Overnight EURUSD Forex trading
The EURUSD Forex market has been in a 20 pip range for the past 6 hours. This is so small that it is difficult for day traders to make money, even scalping. Until the range expands, there will be very few opportunities for day traders, and those will be for 10 pip scalps. Yet, 8 days is a long time to be in a tight trading range. Consequently, traders should be watching for a breakout up or down,
or a breakout and a reversal.
Summary of today’s S&P Emini futures price action and what to expect tomorrow
The daily chart has been in a tight trading range for 7 days. Since it is after a strong bull breakout, the odds are the bulls will get trend resumption. Today formed a weak High 2 bull flag buy signal bar for tomorrow.
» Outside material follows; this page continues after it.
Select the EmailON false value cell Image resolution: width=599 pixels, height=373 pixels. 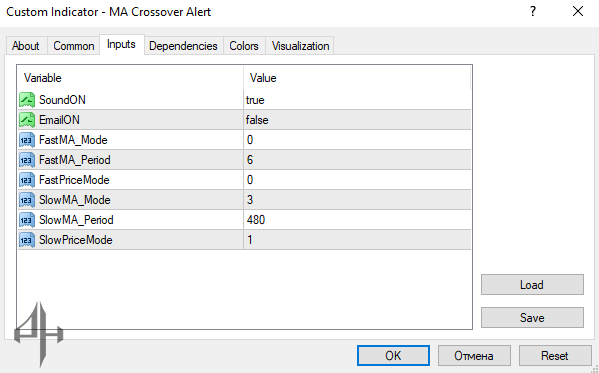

Yet, even if the bulls get a strong breakout to a new all-time high, the rally will probably fail within a few weeks. This is because of the extreme weekly buy climax. The odds are that the Emini will trade to below the weekly moving average before going much higher. In addition, the reversal down will probably begin within a few week.s
See the weekly update for a discussion of the price action on the weekly candlestick chart and for what to expect going into next week.
Al,
I’m listening to your commentary today. I thought you didn’t trade during the first ten minutes of price action following the FOMC announcement like today.
Bob
I do not, but I honestly forgot that today was an FOMC day. It turned out to be the quietest FOMC move in years. It actually does not matter because I trade the FOMC move the same way I trade any big breakout. I wait for confirmation, which means that I am waiting 10 minutes.